9 de abril de 2008

A Fonte de D. João

Fotografia de Eduardo Brito (pormenor)

Quando passámos por coisas que sempre nos habituámos a olhar, sabemos que as conhecemos, sem necessidade de as questionar. Basta olhar um pouco mais de perto: não raras vezes nos surpreendemos quando do olhar fazemos ver. As pedras, no seu silêncio, guardam, por vezes, segredos que o tempo já engoliu. São assim as pedras de Guimarães: um infinito manancial de memórias, umas já contadas, outras ainda por contar. Pedras há por aí que nos falam da história de Guimarães, de Portugal e mesmo do Império que este país construiu com a aventura das descobertas. Um bom exemplo desta ideia podemos encontrá-lo no Largo da Misericórdia, naquela fonte discreta que se encosta ao muro da antiga casa nobre dos Coutos, hoje Tribunal da Relação. Por baixo das armas nacionais, elas próprias com a sua originalidade, pode-se ler uma inscrição, à primeira vista, enigmática:

Ioão Primeiro Rei do Reino Unido

Menistro aqvi fes por a Estevão Ivsto,

o qval com esta Fonte Magestoza

Ornov a Patria do Primeiro Avgvsto

Anno de 1820

Como todas a fontes de Guimarães, a do Campo da Misericórdia foi criada com um propósito simples: levar a água potável onde ela escasseava, num tempo em que ainda não existia um sistema público de abastecimento doméstico. O Campo, ou Terreiro, da Misericórdia foi rasgado em meados do século XVII, à custa da demolição das velhas casas que então se erguiam no miolo edificado entre o lado nascente da rua da Ferraria (ou Ferreira) e a frente poente da rua das Flores, abrindo um espaço amplo, de planta rectangular, com a Misericórdia no topo voltado a sul e a casa de torre dos Carvalhos no lado do Norte.

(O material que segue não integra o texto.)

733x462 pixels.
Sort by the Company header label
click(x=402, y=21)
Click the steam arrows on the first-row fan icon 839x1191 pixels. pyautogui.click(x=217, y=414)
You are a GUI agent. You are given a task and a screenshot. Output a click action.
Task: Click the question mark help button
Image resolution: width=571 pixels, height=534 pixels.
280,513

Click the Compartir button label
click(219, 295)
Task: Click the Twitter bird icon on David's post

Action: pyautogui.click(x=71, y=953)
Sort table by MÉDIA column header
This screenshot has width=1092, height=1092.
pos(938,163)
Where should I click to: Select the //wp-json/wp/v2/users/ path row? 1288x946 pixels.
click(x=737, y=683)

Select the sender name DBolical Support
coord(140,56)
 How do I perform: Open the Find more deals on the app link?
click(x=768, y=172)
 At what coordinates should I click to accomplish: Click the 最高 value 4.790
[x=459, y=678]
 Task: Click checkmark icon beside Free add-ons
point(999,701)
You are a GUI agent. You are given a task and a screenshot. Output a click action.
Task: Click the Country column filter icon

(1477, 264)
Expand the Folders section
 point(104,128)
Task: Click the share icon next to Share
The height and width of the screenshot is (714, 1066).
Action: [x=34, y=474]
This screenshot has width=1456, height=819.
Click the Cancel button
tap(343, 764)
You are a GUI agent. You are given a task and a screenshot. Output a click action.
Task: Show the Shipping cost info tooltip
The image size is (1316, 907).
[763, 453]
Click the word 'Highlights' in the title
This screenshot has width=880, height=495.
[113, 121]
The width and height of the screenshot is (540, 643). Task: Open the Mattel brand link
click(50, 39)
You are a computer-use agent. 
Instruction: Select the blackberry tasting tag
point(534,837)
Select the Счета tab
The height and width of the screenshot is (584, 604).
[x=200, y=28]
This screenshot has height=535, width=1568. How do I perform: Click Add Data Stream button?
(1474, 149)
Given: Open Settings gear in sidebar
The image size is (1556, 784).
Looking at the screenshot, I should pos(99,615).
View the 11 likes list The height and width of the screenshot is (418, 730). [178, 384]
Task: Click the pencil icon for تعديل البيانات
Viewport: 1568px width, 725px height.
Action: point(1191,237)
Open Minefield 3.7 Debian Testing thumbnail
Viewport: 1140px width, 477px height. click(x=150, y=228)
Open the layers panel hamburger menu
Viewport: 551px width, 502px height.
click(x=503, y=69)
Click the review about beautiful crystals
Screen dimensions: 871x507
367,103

Havia muito tempo que os moradores daquela zona requeriam à Câmara que lhes providenciasse um acesso condigno à água, quando, no dia 18 de Julho de 1818, o Senado Municipal registou na sua acta que “vista a utilidade que resulta ao bem comum desta vila, do estabelecimento de um novo tanque no Terreiro de nossa Senhora da Misericórdia, que há anos por isso se tem requerido a este Senado pela nobreza e povo dela, que o mesmo tanque se constituísse sem prejuízo de quaisquer outros tanques já feitos”.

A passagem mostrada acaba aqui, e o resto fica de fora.